Countries with valuable mineral resources often have unstable, unproductive, and undiversified economies, particularly under autocratic government systems. The misconception that mineral resources equate to wealth and the reliance on exporting these resources perpetuate this issue. The grievous economic conditions in many resource-rich economies are a testament to this. The mistaken belief that mineral resources are wealth and lead to economic prosperity has influenced detrimental policy decisions in these nations, further exacerbating their economic struggles.

As Tyler Bonin notes in a piece discussing the “Resource Curse”:

In a recent paper, Peter Kaznacheev argues that the quality of political and economic institutions (defined and measured by such things as rule of law, property rights, size of government, soundness of money, and trade/business regulation) is a strong determinant of economic growth and overall social development within resource-based economies. Resource-based economies with a high degree of economic freedom have achieved considerable economic growth and social development. Increasing economic freedom in resource-rich developing countries means more economic opportunities. Cronyism and its attached corruption must be eliminated in favor of strengthening property rights and the rule of law, and by reducing regulatory and trade burdens that ultimately serve the interests of the political elite while reducing prosperity for the majority of citizens. The “resource curse” should be called what it is: bad political institutions [and unsound economic policies].

While having abundant mineral resources can be advantageous, it is essential to understand that they represent potential wealth, not actual wealth. The value of a commodity can change drastically over time, potentially becoming worthless in light of technological advancements. For instance, the production of lab-grown diamonds has the potential to disrupt the natural diamond industry.

Structuring an economy based on the export of one or more commodities is imprudent and self-defeating. This approach leads to undiversified, low-productivity economies highly dependent on imports and other external factors, making them more vulnerable to external shocks. Mineral-rich countries such as the United States, Canada, Norway, and others are more stable and prosperous economies, not necessarily because of mineral resources but despite them.

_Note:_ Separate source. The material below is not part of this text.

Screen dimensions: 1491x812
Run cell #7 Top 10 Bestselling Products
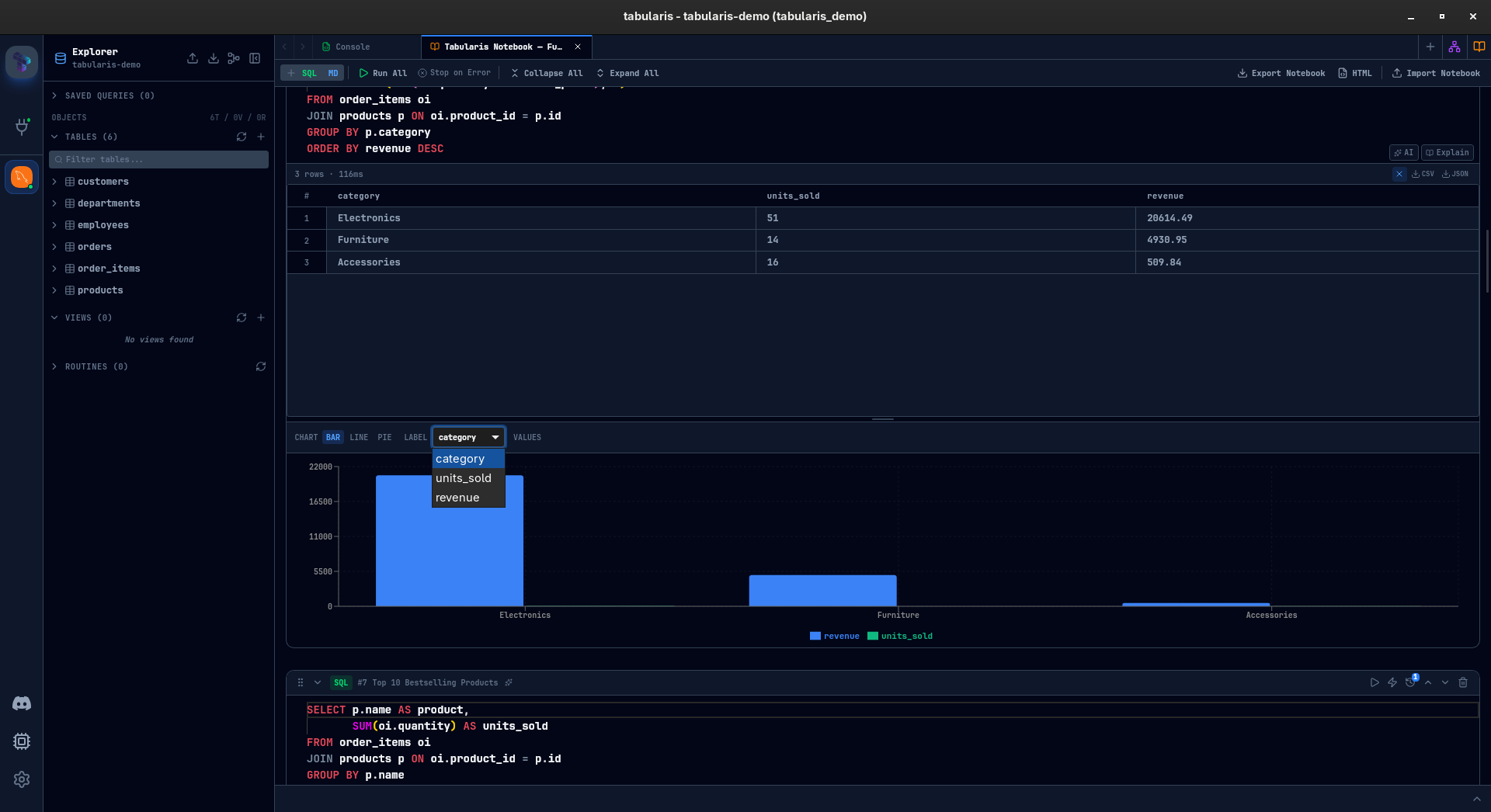click(x=1375, y=682)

Another example worth noting is the Soviet Union, officially the Union of Soviet Socialist Republics (1922 to 1991). It was the largest country by surface area, giving its totalitarian state access to nearly all minerals, commodities, and natural resources a country could wish for. Despite these abundant mineral resources, the Soviet Union was not a stable and prosperous economy. Quite the contrary, the vast socialist country struggled with widespread poverty, instability, and severe economic problems.

What Economic Wealth Is

Economic poverty is the scarcity of goods and services that society needs for nourishment, enjoyment, and well-being. These include foodstuffs, housing, clothing, energy, healthcare, and sanitation, among other essential and nonessential items. Economic wealth is the pool (the abundance or scarcity) of available goods and services a society can access to meet its needs and wants.

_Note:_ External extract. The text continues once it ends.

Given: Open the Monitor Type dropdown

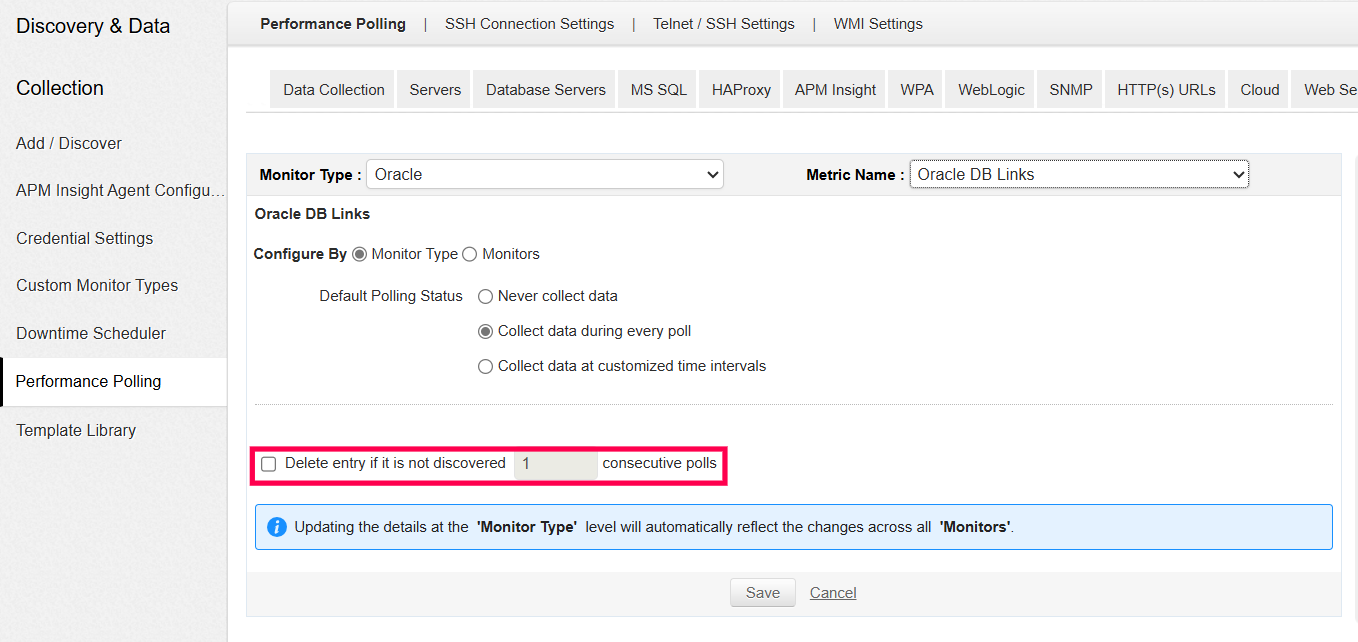Looking at the screenshot, I should pyautogui.click(x=545, y=174).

In other words, economic wealth is the quantity and quality of goods and services people in a given polity can access and enjoy. Note that society’s stock of capital goods is included in goods and services as economic wealth. Even a relatively single consumer good like bread reflects a long production process that involves many inputs (capital goods) before it becomes available for consumption.

In the current statist global order established by Western imperialist states, most government systems, even those seemingly democratic, are autocratic. Contemporary governments heavily repress free enterprise and free trade and maintain fiat monetary systems. The systematic repression of free enterprise, free trade, and sound money leads to artificial, government-induced economic instability and poverty, causing suffering, destruction, and loss of lives.

Anti-free enterprise and free trade systems, combined with other unsound policies such as a fiat currency system and excessive taxation, hinder economic wealth creation and impoverish society. This results in artificial scarcity and limited access to goods and services for people to choose from and appreciate.

Artificially created scarcity leads to higher levels of economic poverty and related effects like increased unemployment, criminal activities, domestic abuse, and alcoholism, among other detrimental issues that destroy lives and families. Policy decisions directly impact society for the better or worse, hence the need for sound economic understanding. The authorities promote a more prosperous and peaceful society by adopting policies that foster economic stability and wealth creation.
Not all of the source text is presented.